### Written task A
State how many lines of the records contain the string "pixels", treating uppercase and lowercase as different. Give only the number.

★ ★ ★

SQLAlchemy handles the table creation that otherwise we would have had to write a create table statement like this one to do the work:

CREATE TABLE CONTACTS(
   ID INT PRIMARY KEY        NOT NULL,
   FIRST_NAME     CHAR(100)  NOT NULL,
   LAST_NAME      CHAR(100)  NOT NULL,
   PHONE_NUMBER   CHAR(32)   NOT NULL,
);

By using SQLAlchemy in our Python code, all records can be obtained with a line like contacts = Contact.query.all() instead of a plain SQL such as SELECT * FROM contacts. That may not look like much of a difference in syntax but writing the queries in Python is often faster and easier for many Python developers once multiple tables and specific filtering on fields for queries have to be written. In addition, SQLAlchemy abstracts away idiosyncratic differences between database implementations in SQLite, MySQL and PostgreSQL.

★ ★ ★

### Written task B
Copy out the entire SQLAlchemy passage above, word for word and unchanged.

★ ★ ★

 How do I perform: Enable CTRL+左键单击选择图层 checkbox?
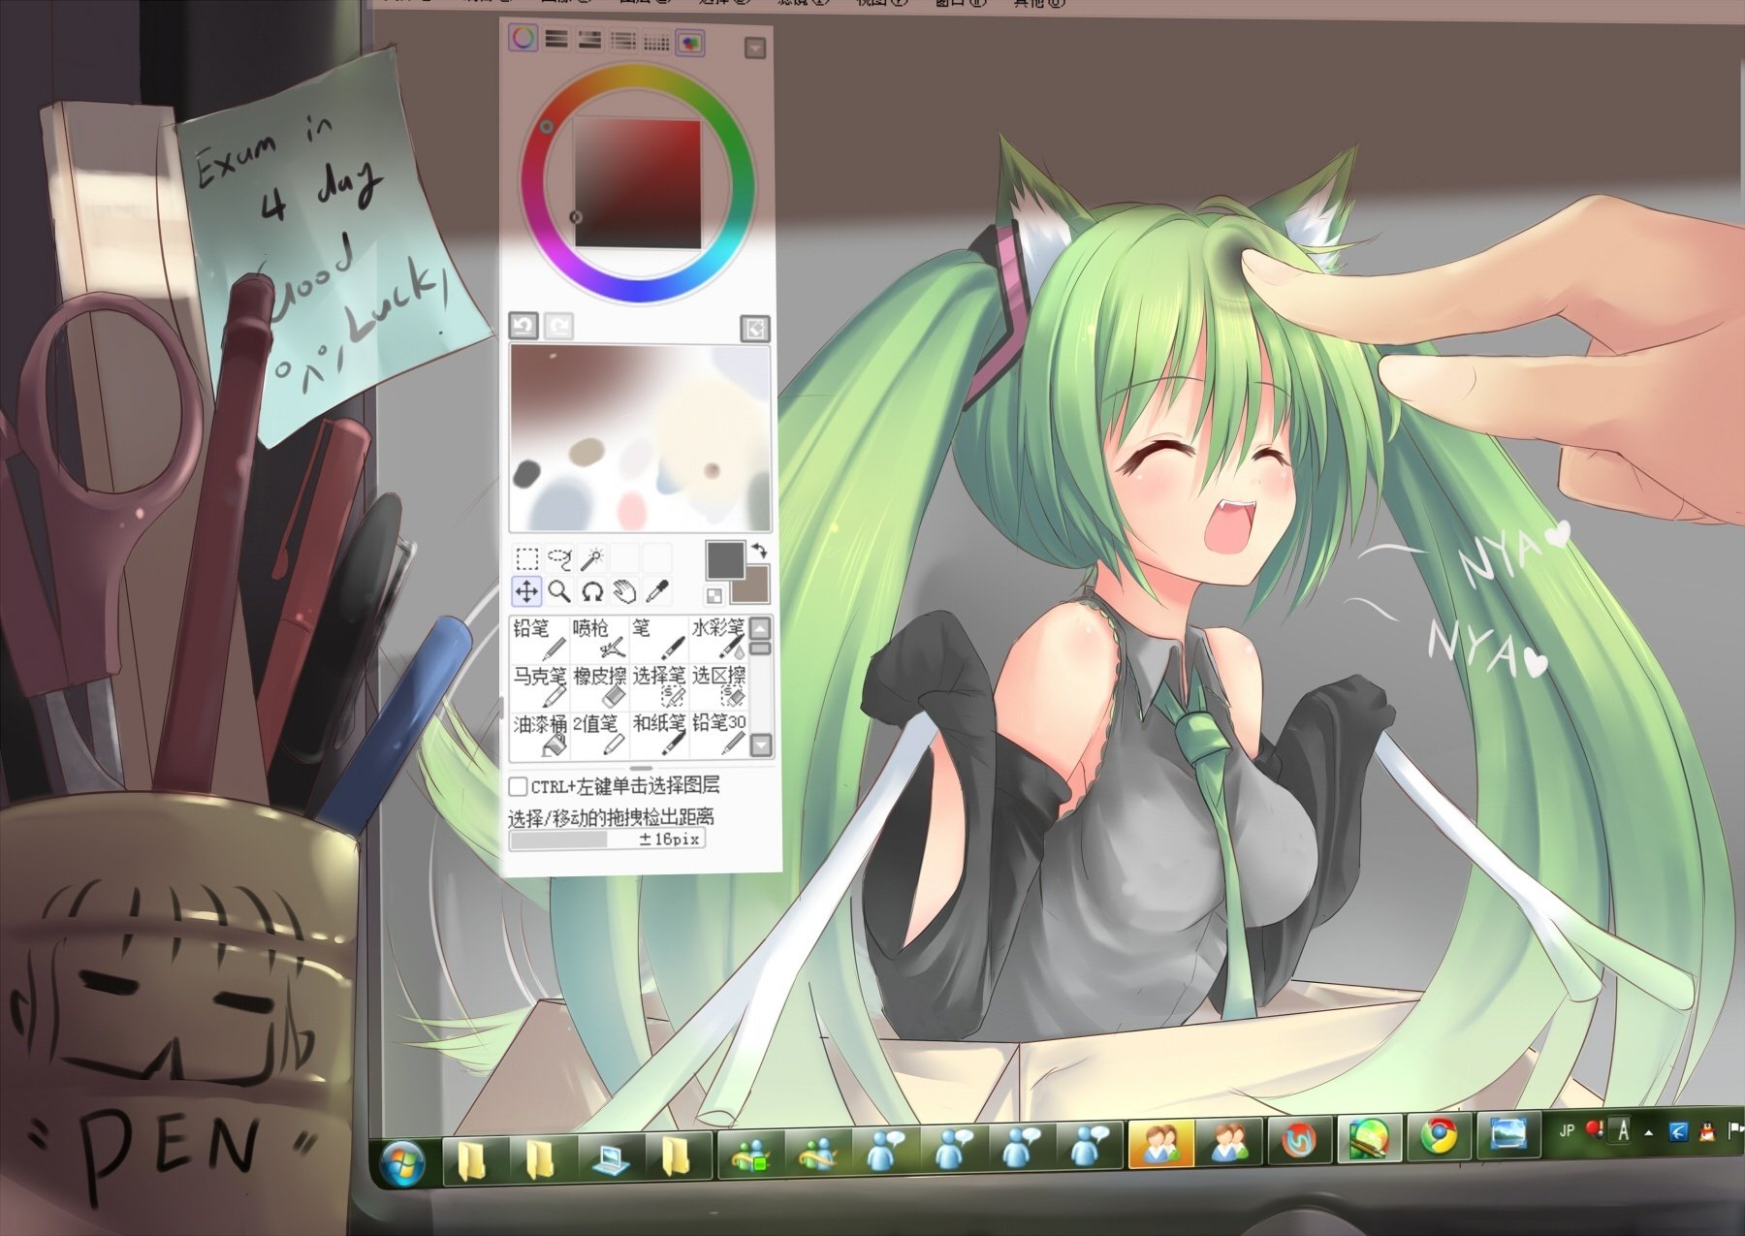[518, 788]
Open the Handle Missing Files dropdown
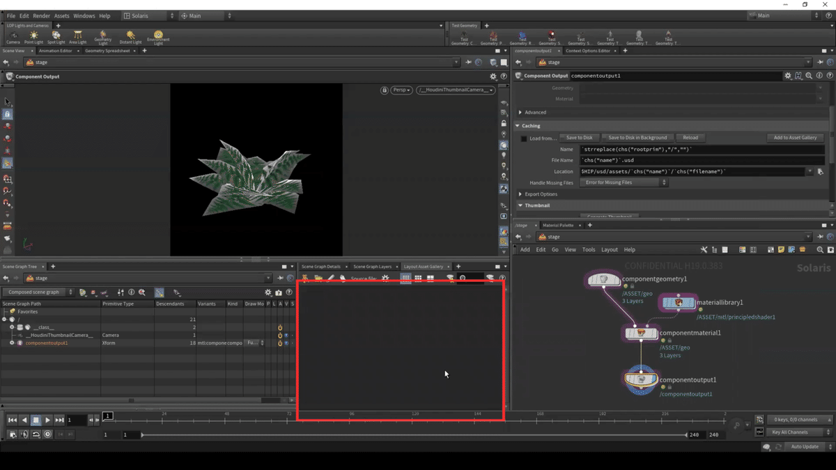 click(624, 182)
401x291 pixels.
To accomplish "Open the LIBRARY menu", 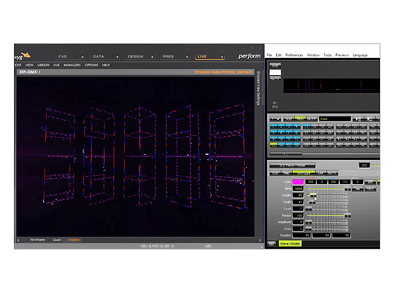I will 43,65.
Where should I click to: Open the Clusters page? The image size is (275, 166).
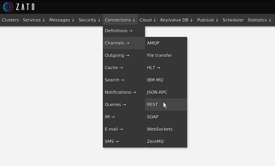pyautogui.click(x=10, y=20)
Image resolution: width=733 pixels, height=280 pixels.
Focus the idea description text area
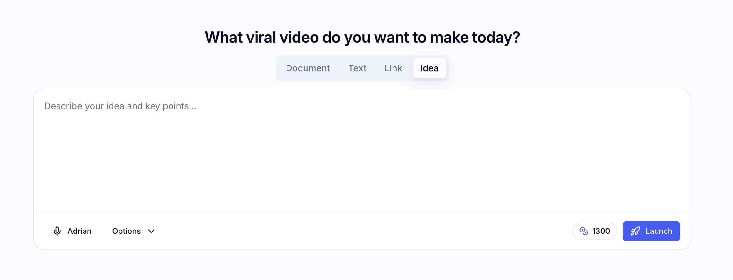(362, 151)
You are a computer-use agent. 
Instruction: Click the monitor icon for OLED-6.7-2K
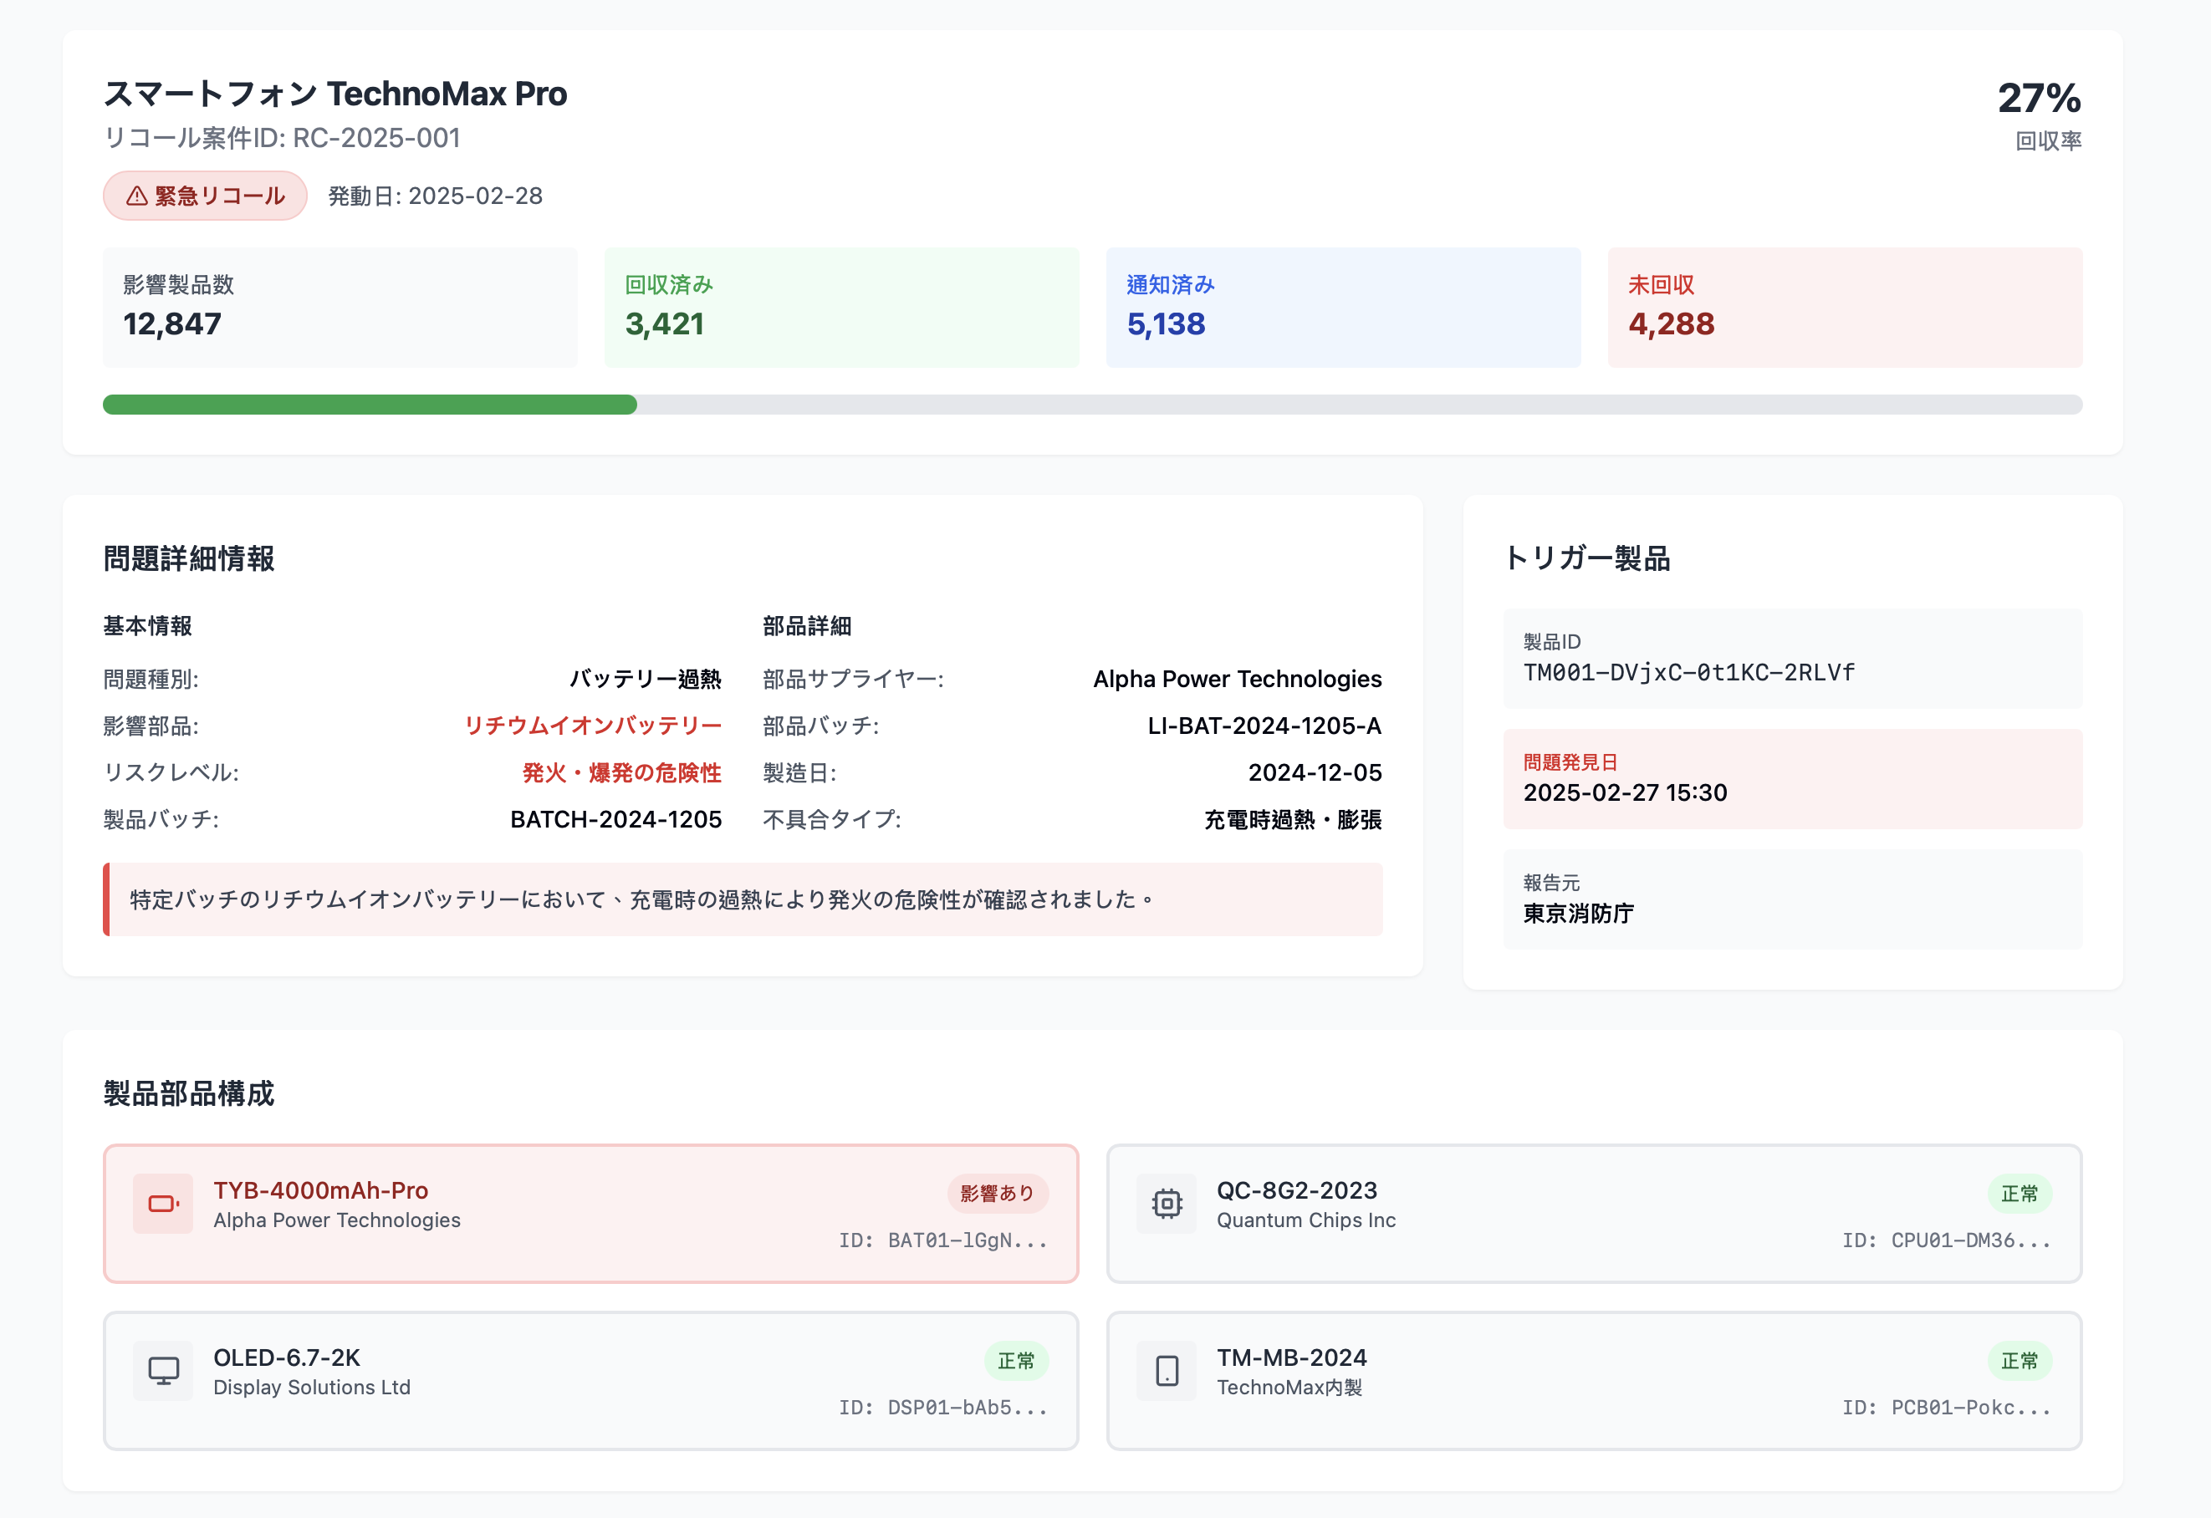(163, 1371)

★ ★ ★

### Complete answer A
2

### Complete answer B
SQLAlchemy handles the table creation that otherwise we would have had to write a create table statement like this one to do the work:

CREATE TABLE CONTACTS(
   ID INT PRIMARY KEY        NOT NULL,
   FIRST_NAME     CHAR(100)  NOT NULL,
   LAST_NAME      CHAR(100)  NOT NULL,
   PHONE_NUMBER   CHAR(32)   NOT NULL,
);

By using SQLAlchemy in our Python code, all records can be obtained with a line like contacts = Contact.query.all() instead of a plain SQL such as SELECT * FROM contacts. That may not look like much of a difference in syntax but writing the queries in Python is often faster and easier for many Python developers once multiple tables and specific filtering on fields for queries have to be written. In addition, SQLAlchemy abstracts away idiosyncratic differences between database implementations in SQLite, MySQL and PostgreSQL.